The Democratic Party on the national level has a '50 State Strategy' which basically says they are a national party, and they can not win back control of the country unless they act like one and compete in every election from school board on up, in every district, in every state. One moral of the story is that you can not win races you don't run in. The second and more relevant to this post, is that the infrastructure that is built by running in races where Democrats have never fared well benefits the party down the road and across the ticket.
It is interesting that throughout my oh so long journey of blogging about politics in this district that a common misconception and excuse thrown out by Democrats is that the district is too conservative for Democrats to win. Party faithfuls can get excited about running a Democrat in Wyoming, but look at a borough of New York City as unwinnable.
There was a recent post by Tom Wrobleski that I didn't know how to incorporate the context into coverage earlier, that basically goes something like this... Manny Innamorato after losing his bid for Lanza's old city council seat, is continuing to promote the Democrat message and is trying to effect
change in an otherwise hostile area for Democrats.

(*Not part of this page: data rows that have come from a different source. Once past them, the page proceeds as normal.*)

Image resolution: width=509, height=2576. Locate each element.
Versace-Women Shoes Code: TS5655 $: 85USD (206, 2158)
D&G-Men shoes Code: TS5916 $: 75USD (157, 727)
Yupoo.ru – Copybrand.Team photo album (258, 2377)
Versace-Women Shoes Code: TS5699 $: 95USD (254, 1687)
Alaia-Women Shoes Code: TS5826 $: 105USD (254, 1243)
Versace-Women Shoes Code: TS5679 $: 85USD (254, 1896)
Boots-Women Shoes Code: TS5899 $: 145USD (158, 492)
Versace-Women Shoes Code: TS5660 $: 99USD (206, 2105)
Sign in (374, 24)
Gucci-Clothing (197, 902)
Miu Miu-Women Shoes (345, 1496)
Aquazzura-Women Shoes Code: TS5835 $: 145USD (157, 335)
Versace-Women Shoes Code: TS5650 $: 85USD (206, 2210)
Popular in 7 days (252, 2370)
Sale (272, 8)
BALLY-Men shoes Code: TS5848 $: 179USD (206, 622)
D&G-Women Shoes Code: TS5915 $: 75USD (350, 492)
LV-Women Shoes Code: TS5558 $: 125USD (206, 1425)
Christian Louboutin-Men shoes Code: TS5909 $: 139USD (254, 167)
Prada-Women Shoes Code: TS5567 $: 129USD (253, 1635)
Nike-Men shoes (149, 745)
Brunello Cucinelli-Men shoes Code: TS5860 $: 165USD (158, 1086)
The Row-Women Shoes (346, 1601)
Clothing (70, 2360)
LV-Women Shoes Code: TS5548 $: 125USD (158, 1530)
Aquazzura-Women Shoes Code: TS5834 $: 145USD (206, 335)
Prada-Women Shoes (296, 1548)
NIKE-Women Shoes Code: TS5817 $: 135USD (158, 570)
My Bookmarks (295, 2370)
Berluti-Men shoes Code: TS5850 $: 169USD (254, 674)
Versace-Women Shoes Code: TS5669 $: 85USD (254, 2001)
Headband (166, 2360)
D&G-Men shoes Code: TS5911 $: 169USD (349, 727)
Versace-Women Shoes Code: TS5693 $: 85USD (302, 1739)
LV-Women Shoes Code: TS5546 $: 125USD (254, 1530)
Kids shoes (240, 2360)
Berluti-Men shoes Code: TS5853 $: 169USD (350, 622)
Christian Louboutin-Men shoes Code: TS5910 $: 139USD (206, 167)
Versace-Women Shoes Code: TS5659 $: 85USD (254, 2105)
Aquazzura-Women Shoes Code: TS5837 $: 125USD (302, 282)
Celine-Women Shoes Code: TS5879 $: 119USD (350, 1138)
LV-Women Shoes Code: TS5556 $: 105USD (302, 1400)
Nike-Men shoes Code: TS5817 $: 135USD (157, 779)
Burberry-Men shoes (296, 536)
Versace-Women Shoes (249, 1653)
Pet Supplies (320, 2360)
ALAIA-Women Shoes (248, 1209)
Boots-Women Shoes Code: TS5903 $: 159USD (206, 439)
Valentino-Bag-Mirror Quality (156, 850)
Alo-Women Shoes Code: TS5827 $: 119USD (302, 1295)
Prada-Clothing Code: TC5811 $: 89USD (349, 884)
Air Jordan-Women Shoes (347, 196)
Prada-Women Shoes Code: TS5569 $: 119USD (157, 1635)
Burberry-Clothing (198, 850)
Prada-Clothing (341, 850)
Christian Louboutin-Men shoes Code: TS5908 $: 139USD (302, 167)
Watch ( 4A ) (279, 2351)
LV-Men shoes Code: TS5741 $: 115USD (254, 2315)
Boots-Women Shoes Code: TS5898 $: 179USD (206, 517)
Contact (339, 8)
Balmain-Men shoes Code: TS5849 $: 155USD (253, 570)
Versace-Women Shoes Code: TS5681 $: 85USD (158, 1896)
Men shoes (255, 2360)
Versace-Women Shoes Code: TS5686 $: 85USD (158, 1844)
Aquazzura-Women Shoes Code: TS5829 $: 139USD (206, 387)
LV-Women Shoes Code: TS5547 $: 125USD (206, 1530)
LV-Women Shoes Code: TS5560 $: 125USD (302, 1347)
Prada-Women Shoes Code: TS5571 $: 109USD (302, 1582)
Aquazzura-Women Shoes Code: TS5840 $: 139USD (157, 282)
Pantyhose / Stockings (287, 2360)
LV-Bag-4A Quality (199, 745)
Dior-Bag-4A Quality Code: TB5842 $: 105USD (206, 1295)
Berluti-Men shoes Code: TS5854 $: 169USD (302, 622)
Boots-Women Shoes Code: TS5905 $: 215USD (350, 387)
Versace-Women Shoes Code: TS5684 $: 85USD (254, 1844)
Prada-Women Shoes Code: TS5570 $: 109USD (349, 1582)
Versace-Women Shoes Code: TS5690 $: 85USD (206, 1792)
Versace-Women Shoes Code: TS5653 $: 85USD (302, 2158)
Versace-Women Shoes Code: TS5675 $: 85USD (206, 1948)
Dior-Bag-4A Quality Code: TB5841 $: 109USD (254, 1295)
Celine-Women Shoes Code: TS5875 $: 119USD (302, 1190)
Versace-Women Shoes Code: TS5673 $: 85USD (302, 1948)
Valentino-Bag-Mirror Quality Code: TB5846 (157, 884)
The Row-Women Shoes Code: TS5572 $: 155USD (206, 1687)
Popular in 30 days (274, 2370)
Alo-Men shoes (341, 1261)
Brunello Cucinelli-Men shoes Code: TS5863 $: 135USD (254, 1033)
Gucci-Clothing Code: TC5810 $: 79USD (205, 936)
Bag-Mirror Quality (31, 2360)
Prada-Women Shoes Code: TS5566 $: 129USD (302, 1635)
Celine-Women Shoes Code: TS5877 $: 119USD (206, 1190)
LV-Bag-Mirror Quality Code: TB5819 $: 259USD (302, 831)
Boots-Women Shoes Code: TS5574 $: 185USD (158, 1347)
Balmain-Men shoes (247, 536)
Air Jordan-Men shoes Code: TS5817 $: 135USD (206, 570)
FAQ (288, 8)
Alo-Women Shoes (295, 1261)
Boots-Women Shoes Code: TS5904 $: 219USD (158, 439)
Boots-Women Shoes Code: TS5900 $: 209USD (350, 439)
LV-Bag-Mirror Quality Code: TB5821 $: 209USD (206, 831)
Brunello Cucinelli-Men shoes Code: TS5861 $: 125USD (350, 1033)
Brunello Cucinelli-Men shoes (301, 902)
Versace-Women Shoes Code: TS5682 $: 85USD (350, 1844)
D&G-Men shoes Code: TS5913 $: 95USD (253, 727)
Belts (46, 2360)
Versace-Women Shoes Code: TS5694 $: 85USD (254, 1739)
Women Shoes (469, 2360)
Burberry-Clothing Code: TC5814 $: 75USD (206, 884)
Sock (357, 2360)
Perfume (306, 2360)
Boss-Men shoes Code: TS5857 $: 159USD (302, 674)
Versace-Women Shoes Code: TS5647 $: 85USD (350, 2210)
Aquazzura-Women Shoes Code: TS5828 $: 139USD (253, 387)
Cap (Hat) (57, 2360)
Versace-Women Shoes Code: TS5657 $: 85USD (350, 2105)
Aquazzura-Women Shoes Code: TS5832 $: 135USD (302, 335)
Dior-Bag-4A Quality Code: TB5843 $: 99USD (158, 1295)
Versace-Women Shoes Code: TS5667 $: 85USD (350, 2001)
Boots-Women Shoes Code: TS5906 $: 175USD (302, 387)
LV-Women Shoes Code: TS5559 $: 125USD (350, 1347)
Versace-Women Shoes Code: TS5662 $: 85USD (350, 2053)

And Innamorato, an Eltingville resident, said he will continue to fly the Democratic flag on the South Shore no matter what.
"I'm committed to building the party, enrolling voters and delivering good candidates to them," he said.
This is wonderful and long overdue. Should it be more than one man on a mission, we are starting to see small pieces of a future Democratic victory taking shape. Back during Manny's campaign I posted a piece called 'Winning the ground game' discussing the Innamorato/McMahon plan to ramp up support and leave no voter uncontacted through an aggressive canvassing operation. While his opponent quickly gathered ballot signatures and moved on, Manny was taking the Democratic message to the residents, one door at a time and starting a conversation. Clearly his optimism did not garner the results he was looking for, but the ball is rolling.
There are many recent stories of party resurgence that owe a bit of their success to rethinking politics and the importance of involving everyone in governance once again. You can go just north of the city and see the results of John Hall winning some what of an improbable primary, where many had crowned a Republican convert, in many ways due in part to the strength of his volunteer base and the combined voter outreach efforts. In Long Island, Craig Johnson's special election state senate victory is partially due to the ground game and voter outreach that was organized by the Working Families Party on his behalf.
A telling sign will be the two upcoming special elections, in terms of understanding how far the party has come. While many may see the south shore as unwinnable, it is those that see competing there this March as the first step in competing there in November 08 that really have an understanding about how they will win in the long term. For too long the party has started from scratch with every election, instead of competing in races as a way to start an on going ground game operation for all races that follow.
Every new voter that Titone's campaign registers, is a likely voter for the Democratic Congressional nominee. Every door that Innamorato knocks on is someone new being introduced to the party's platform.